Prof. Ohly fürchtet zwei Schismen: Rom/deutsche Kirche und Rom/FSSPX
Seine Eminenz Rainer Maria Kardinal Woelki hatte gegen die moderne Theologie an der Katholischen Fakultät der Universität Bonn eine eigene Katholische Hochschule für Katholische Theologie in Köln gegründet. Mitgründer und Rektor Prof. Christoph Ohly gibt nun sein Leitungsamt, das Rektorat, auf, zusammen mit zwei weiteren Persönlichkeiten, bleibt der Hochschule aber als Lehrstuhlinhaber für kirchliches Recht erhalten.
CNA berichtet:
Der Kölner Stadt-Anzeiger schrieb (...) Es "liegen dieser Redaktion Stellungnahmen vor, die den Verdacht einer Intrige nahelegen (...) Deren Ziel sei es dem Vernehmen nach gewesen, das Führungstrio loszuwerden, weil es sich Plänen einer immer weiteren Orientierung nach Rechts und dem Aufbau eines Netzwerks mit Verbindungen zu finanzkräftigen, ultrakonservativen Kreisen in den USA widersetzt."
In einem Interview mit Margarete Strauss bei EWTN wenige Tage vor den Weihen in Ecône bestreitet Prof.
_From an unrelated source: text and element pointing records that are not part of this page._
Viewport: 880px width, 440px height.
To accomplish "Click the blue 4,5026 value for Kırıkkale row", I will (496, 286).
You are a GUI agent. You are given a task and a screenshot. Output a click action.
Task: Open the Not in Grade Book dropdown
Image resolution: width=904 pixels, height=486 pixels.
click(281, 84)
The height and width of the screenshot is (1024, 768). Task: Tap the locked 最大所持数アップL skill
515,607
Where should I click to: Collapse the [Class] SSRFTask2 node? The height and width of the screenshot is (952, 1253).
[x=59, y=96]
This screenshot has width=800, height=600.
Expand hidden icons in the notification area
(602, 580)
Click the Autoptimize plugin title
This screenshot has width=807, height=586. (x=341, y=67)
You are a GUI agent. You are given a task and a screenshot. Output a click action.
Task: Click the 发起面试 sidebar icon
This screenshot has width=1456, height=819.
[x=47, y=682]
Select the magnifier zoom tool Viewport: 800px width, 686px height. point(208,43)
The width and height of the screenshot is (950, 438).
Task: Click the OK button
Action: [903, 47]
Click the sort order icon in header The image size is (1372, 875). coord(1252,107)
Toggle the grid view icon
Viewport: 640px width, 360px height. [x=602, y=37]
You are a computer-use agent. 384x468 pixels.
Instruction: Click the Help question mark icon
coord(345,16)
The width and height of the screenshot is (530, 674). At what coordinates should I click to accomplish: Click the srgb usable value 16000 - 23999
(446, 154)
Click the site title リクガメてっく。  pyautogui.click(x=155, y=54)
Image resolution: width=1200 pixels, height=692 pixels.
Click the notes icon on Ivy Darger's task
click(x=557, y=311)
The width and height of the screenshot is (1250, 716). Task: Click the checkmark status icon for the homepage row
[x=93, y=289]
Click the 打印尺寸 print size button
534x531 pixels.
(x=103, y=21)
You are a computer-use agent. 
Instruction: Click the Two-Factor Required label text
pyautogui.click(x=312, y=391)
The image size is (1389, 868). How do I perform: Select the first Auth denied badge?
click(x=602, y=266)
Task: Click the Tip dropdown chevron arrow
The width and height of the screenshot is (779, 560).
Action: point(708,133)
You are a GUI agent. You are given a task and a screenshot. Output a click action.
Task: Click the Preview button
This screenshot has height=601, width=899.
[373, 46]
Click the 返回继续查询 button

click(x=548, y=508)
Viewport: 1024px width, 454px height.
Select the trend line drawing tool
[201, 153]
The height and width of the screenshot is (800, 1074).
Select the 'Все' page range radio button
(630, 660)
Ohly das Vorliegen einer aktuellen Notlage für die FSSPX bzw. …More
@Kordula Bayer Ich glaube eher, dass Herr Prof. Ohly tiefgläubig ist, das oft im katholischen Fernsehen bewies und ja sogar an einer Universität lehrt, die gegen den Modernismus gegründet wurde. Die Katholizität der DBK zu bezweifeln, wie er es im Interview tut (die Romtreue der DBK sei hoffentlich ernst gemeint, sagte er), ist schon sehr mutig. Was die FSSPX angeht, ist er ein kühler Rechtspositivist, der aber Canon 1323 Nr. 7 CIC partout nicht sehen will, weil dieser Canon gegenüber rechtspositivistischem Denken eine höhere Gerechtigkeit ins Spiel bringt. Auch die Kardinale Burke und Müller haben diesen Canon nicht "auf dem Schirm". Der Rechtspositivist setzt auf das niedergeschriebene Gesetz. Deshalb macht Herr Prof. Ohly an einer Stelle seines Interviews das Vorliegen eines Schismas davon abhängig, ob es ein römisches Dekret in diesem Sinne gebe.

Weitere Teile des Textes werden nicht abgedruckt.